AUFGABE 1: Zitiere aus dem Blogtext zu „Dezembergedanken“ die Stelle, die mit „Alles Gute fürs“ beginnt und mit „Gefühle nur bestätigen.“ endet.
AUFGABE 2:
Stimmen die folgenden Aussagen mit dem Blogtext zu „Dezembergedanken“ überein? Antworte jeweils mit Ja oder Nein und zitiere die entscheidenden Worte wörtlich.
(a) Die Person, die den zweiten Kommentar schreibt, ist psychotherapeutisch tätig.
(b) Die Person, die den ersten Kommentar schreibt, steht am Ende ihres ärztlichen Berufslebens.
(c) Im Blogtext heißt es, das sei „in unserem Beruf“ einfach.
AUFGABE 3: Wie könnte der Blogtext zu „Dezembergedanken“ weitergehen? Schreibe ihn im Anschluss an seinen letzten Satz fort.
┌─ QUELLTEXT
Dann bin ich Mensch.

Ist das so einfach in unserem Beruf? Ist es nicht.

(c) Bild bei pixabay/stockSnap (unter CC0 Lizenz)

15 Antworten auf „Dezembergedanken“

  1. Danke für diesen Text, lieber Kinderdoc. Ich stehe noch relativ am Anfang meines ärztlichen Berufslebens und bin erleichtert, dass auch „alte Hasen“ noch Unsicherheit kennen.

  2. Lieber Kinderdok,

    Der Post ist ja schon ein bisschen her, aber du bekommst sicher noch eine Benachrichtigung über meinen Kommentar.
    Vielen Dank fürs Teilen deiner Dezembergedanken. Ich bin erst ein paar Jahre im Beruf (psychotherapeutisch tätig – übrigens auch viel mit Jugendlichen) und stelle mir ganz ähnliche Fragen. Es ist schön zu lesen, dass es auch „richtig Erfahrenen“ immer noch so geht.
    Und vielleicht macht uns GENAU DAS zu gutem Fachpersonal. Wir hinterfragen unsere Entscheidungen, halten uns nicht für unfehlbar, rechnen mit dem Versäumnis und dem Irrtum und können ihm vielleicht deswegen oft ein Schnippchen schlagen… Und ja, manchmal vielleicht auch nicht und dann sind wir Menschen. Und nein, einfach ist es nicht.

    Alles Gute fürs neue Jahr!
    Jeca

  3. Lieber Kinderdoc,
    Am Ende meines kinderklinikärztlichen Beruflebens kann ich Ihre Gefühle nur bestätigen.
└─
┌─ GEGEBENE ANGABEN
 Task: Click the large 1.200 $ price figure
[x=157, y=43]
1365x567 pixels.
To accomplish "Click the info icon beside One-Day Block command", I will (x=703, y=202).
└─
LÖSUNG 1:
Alles Gute fürs neue Jahr!
    Jeca

  3. Lieber Kinderdoc,
    Am Ende meines kinderklinikärztlichen Beruflebens kann ich Ihre Gefühle nur bestätigen.

LÖSUNG 2:
(a) Ja: „psychotherapeutisch tätig“
(b) Nein: „Ich stehe noch relativ am Anfang meines ärztlichen Berufslebens“
(c) Nein: „Ist es nicht.“

LÖSUNG 3:
    Egal, wie lange man Verantwortung trägt, dieses Hin- und Hergerissensein zwischen Kompetenz und Zweifel bleibt bis zum Schluss. Das mehr oder weniger grosse Quäntchen Unsicherheit hält einen nach einem Anruf um 01:00 Uhr durchaus auch länger mal wach und stimuliert zu manchen längeren nächtlichen Literaturrecherchen. Wir als „Erfahrene“ stehen am Ende der Kette (als Assistent hat man ja immer noch den OA im Hintergrund) und müssen das aushalten können. Natürlich gibt es Situationen in denen man auch nach bestem Wissen und Gewissen danebenliegt. Solange man sich dessen bewusst ist und sich nicht zu schade ist seine eigenen Grenzen zu erkennen und rechtzeitig andere Kollegen zu Rate zu ziehen halten sich die negativen Konsequnzen meist Gott sei Dank in Grenzen. Oberstes Gebot bleibt, wie Sie richtig bemerkten, das „nil nocere“. Gerade jetzt in der (hoffentlich bei Vielen) flacher werdenden Hierarchie der Kliniken besteht die große Chance vertrauensvoll ZUSAMMEN Verantwortung zu tragen. Anonyme CIRS Meldungen sind hier erst der Anfang.
    Es gibt noch vieles zu Ihren Gedanken zu sagen. Ich habe Hochachtung davor, dass Sie Ihre Empfindungen in aller Öffentlichkeit darstellen. Machen Sie zum Wohl der uns anvertrauten Kinder so weiter!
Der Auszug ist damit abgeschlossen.